Of all the entries below, retype only the lines from the one with "Given: Select the" through the one with "The height and", exactly as they appear.
*** RECORDS PROVIDED ***
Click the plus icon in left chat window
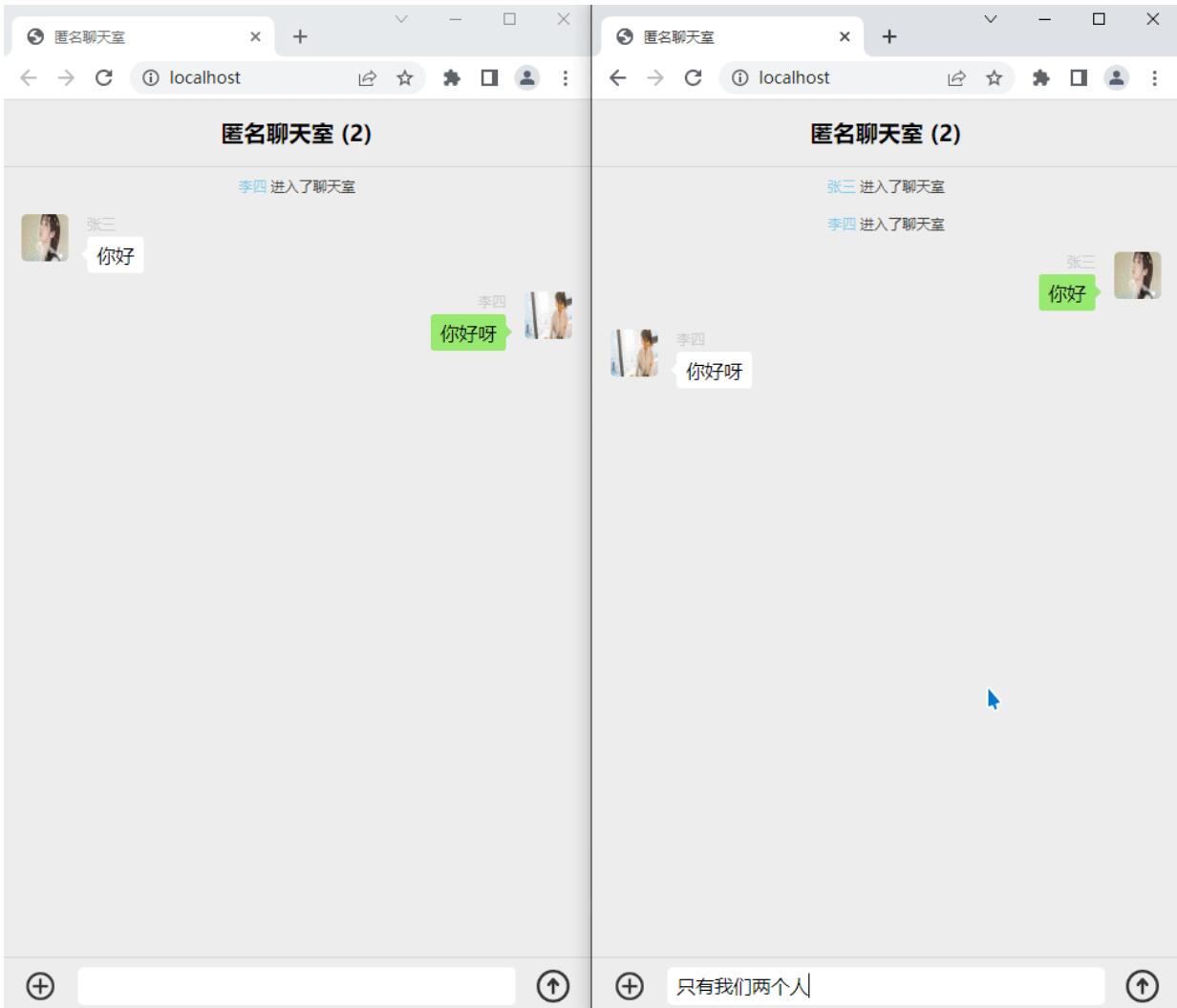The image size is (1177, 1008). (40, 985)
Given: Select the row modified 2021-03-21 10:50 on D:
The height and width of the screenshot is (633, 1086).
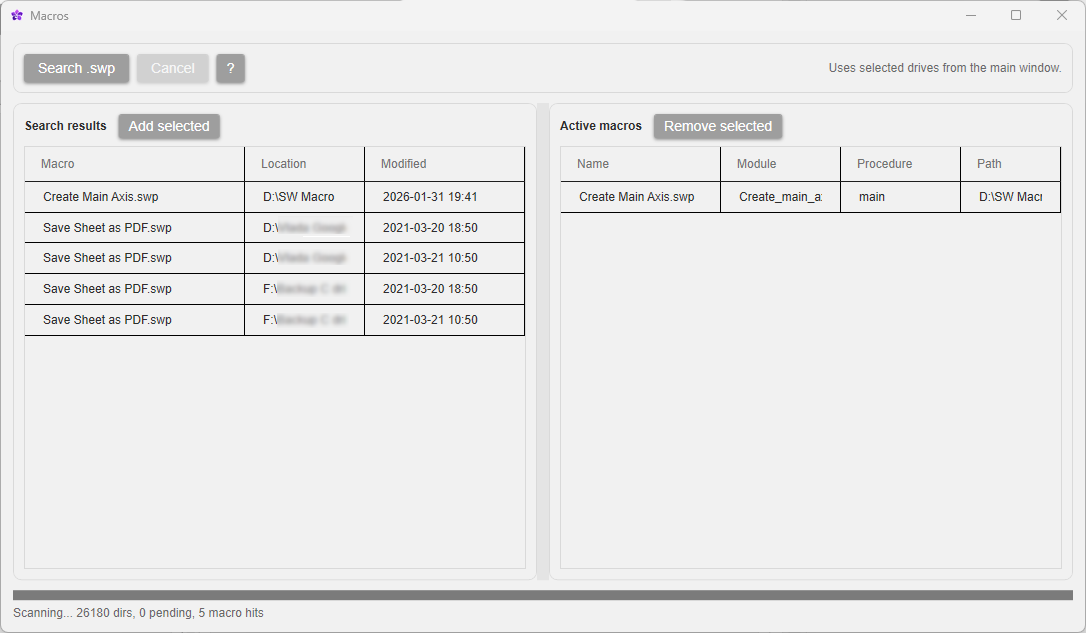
*** End of RECORDS PROVIDED ***
*** RECORDS PROVIDED ***
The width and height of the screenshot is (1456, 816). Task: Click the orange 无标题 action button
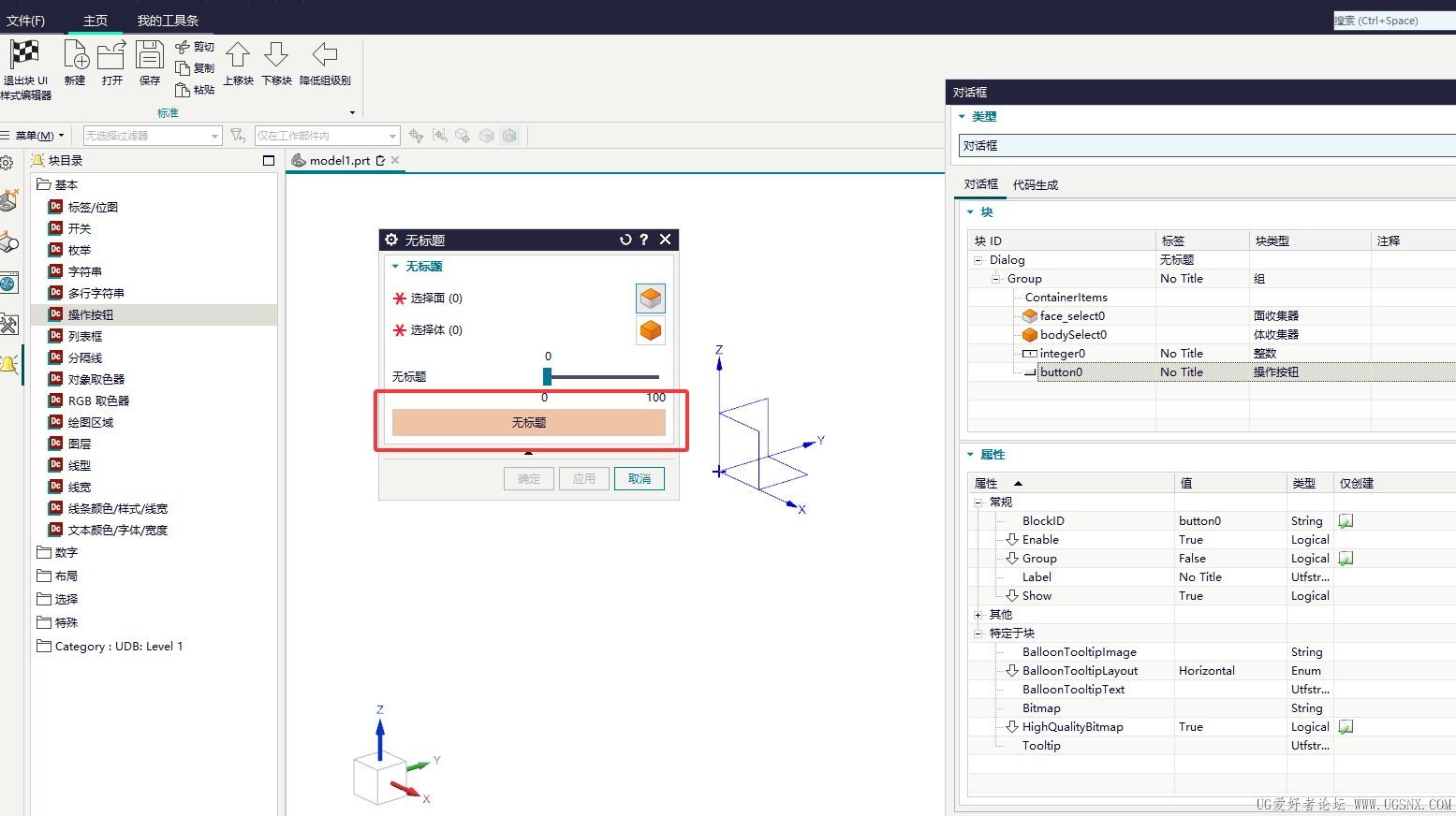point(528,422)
*** End of RECORDS PROVIDED ***
*** RECORDS PROVIDED ***
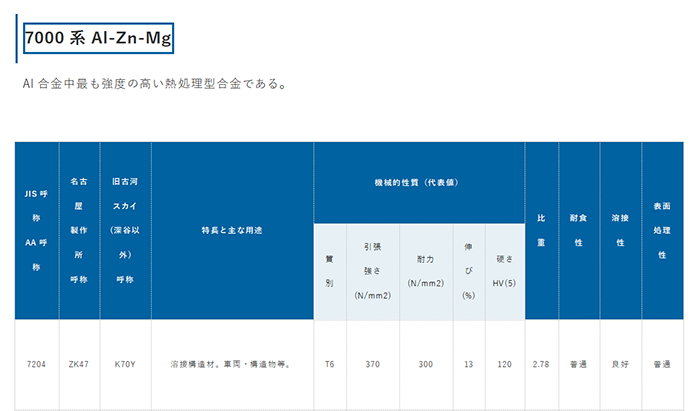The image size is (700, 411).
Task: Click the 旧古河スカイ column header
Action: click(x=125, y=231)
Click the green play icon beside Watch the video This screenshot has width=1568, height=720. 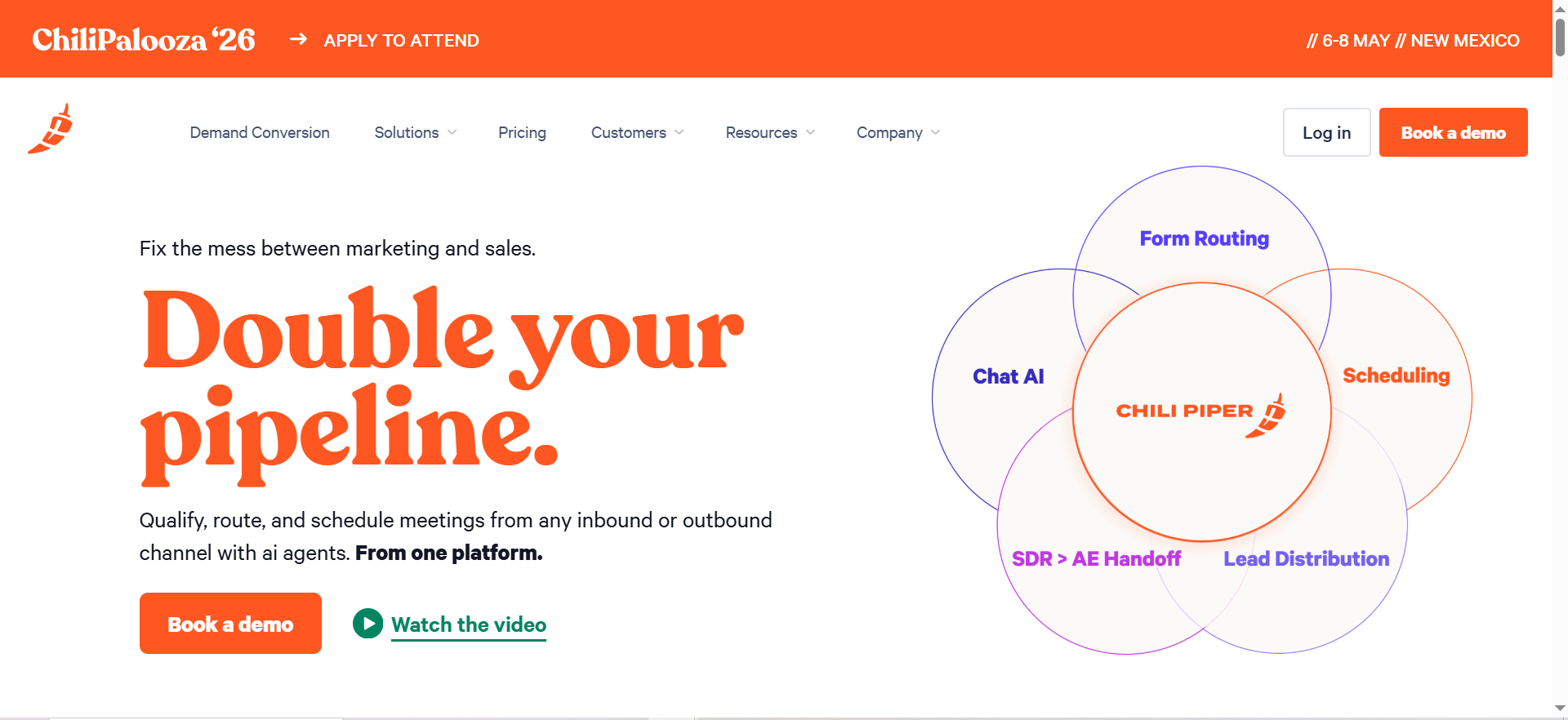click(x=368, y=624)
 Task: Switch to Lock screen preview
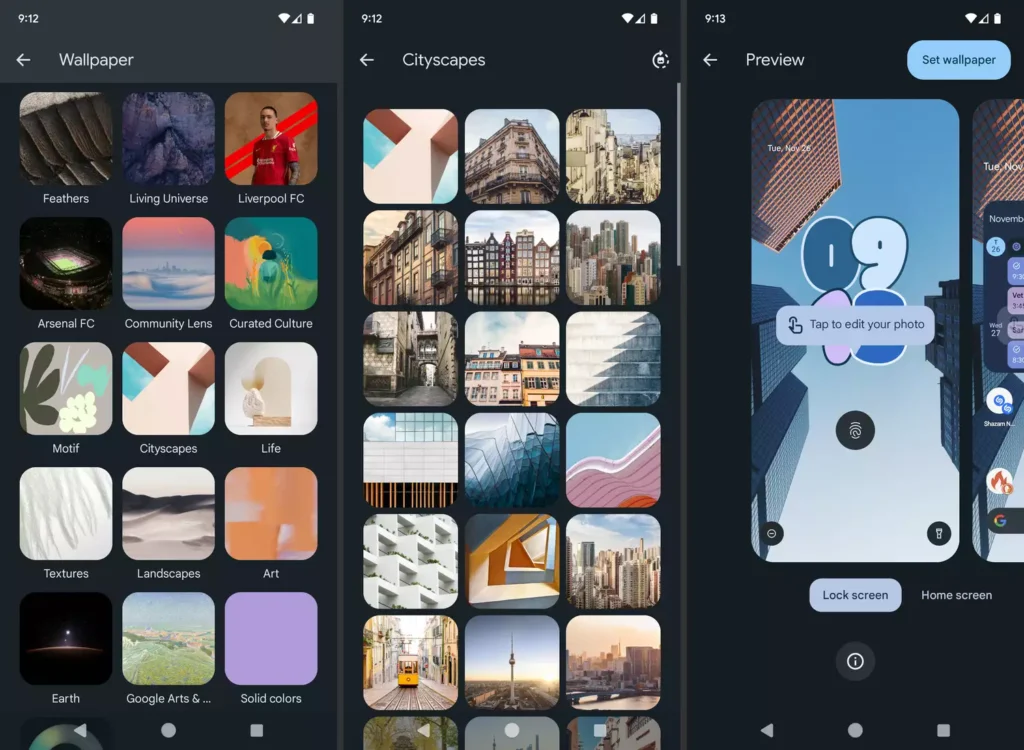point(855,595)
*** End of RECORDS PROVIDED ***
■ FINISHED EXERCISE
Given: Select the row modified 2021-03-21 10:50 on D:
The height and width of the screenshot is (633, 1086).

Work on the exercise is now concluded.